How do I search inside long descriptions
Ryan Schmidt
ryandesign at macports.org
Tue Jun 19 02:08:50 PDT 2007
On Jun 19, 2007, at 02:18, Malcolm Fitzgerald wrote:
> On 19/06/2007, at 4:35 PM, paul beard wrote:
>
>> On Jun 18, 2007, at 11:30 PM, Malcolm Fitzgerald wrote:
>>
>>> The words "known-good port" represent the blank that I'm trying
>>> to fill. I want to be able to search for text inside the port's
>>> long-description. I'd like to discover the "known-good"
>>> spreadsheets, etc that are in MacPorts. At present I have to go
>>> to the the freebsd ports web site, search there, then see if any
>>> of the ports that I've found are available in MacPorts.
>>
>> Yeah, I missed that in your question somehow.
>>
>> Might be worth just dumping a list and seeing if you recognize
>> any, assuming you're familiar with some of the names.
>
> Well, that's half the problem. I'd like to be able to explore and
> discover new things.
In lieu of a MacPorts command to do this, since there isn't one that
I know of, you could grep the entire text of all the portfiles. This
won't work well if the string you're searching for is a language
keyword, MacPorts category, username or other text that appears in
many portfiles, but for example for "spreadsheet" it gives this:
$ grep 'spreadsheet' */*/Portfile
gnome/gnumeric/Portfile:description A spreadsheet with gnome
support.
gnome/gnumeric/Portfile:long_description A spreadsheet with
gnome support.
math/oleo/Portfile:description Lightweight
spreadsheet program
math/oleo/Portfile: GNU Oleo is a spreadsheet program with the
following features: \
math/oleo/Portfile: Charts generated from spreadsheet data
(interface is not yet stable, \
perl/p5-sql-translator/
Portfile: port:p5-io-stringy
port:p5-spreadsheet-parseexcel \
python/py-xlrd/Portfile:description module to extract
data from Microsoft Excel spreadsheet files
python/py-xlrd/Portfile: Excel spreadsheet files.

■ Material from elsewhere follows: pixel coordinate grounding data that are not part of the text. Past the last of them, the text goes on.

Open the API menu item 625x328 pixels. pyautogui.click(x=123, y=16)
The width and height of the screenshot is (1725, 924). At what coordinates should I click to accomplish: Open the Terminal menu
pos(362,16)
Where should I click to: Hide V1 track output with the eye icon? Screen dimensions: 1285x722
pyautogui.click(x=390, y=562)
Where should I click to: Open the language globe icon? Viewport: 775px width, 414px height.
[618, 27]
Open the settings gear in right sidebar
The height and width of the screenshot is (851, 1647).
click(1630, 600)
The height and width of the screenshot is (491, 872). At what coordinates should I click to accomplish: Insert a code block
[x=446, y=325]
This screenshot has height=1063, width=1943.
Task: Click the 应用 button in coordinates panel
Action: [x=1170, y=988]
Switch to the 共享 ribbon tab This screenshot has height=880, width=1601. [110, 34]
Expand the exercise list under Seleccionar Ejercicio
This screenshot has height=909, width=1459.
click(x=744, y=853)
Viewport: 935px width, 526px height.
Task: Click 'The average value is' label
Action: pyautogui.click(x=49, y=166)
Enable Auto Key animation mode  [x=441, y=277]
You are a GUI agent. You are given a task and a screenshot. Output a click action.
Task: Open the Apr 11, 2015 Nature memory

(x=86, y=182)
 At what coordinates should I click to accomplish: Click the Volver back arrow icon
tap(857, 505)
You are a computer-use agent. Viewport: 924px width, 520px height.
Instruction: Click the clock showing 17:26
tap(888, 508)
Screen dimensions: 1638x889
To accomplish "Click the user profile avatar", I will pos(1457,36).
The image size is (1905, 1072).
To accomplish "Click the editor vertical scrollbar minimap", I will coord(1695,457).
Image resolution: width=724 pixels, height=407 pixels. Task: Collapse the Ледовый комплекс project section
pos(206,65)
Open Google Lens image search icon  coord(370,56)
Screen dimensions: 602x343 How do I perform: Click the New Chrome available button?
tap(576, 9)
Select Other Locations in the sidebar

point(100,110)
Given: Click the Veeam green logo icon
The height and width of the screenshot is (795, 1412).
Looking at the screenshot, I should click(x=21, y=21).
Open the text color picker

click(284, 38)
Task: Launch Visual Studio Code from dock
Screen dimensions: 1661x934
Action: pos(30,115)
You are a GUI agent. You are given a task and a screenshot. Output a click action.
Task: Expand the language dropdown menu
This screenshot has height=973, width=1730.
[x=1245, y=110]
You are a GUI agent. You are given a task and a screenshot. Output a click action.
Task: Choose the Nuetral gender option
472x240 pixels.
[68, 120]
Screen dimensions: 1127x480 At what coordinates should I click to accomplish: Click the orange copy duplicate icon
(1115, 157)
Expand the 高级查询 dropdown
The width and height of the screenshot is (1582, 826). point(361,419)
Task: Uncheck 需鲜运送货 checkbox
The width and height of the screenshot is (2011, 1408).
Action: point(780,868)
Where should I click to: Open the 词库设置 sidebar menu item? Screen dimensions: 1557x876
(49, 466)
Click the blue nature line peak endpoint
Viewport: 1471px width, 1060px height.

python/py-xlwriter/Portfile:description python module for
writing Excel spreadsheets
python/py-xlwriter/Portfile: spreadsheets.
It is a port of John McNamara's Perl \
python/py-xlwriter/Portfile: It allows
writing of Excel spreadsheets without the \
textproc/catdoc/Portfile: converts Excel spreadsheet
into comma-separated value \
www/autobench/Portfile: spreadsheet for analysis/graphing.
x11/siag/Portfile: It consists of the
spreadsheet Siag, the word processor PW, \
Run this in your ports tree directory. If you don't know where that
is, one way to get to it is like this:
cd `port dir e`/../..
There's probably a better way to do that but that works. Then, if
your grep turns up something interesting, you can of course learn
more about the port with "port info <PORTNAME>".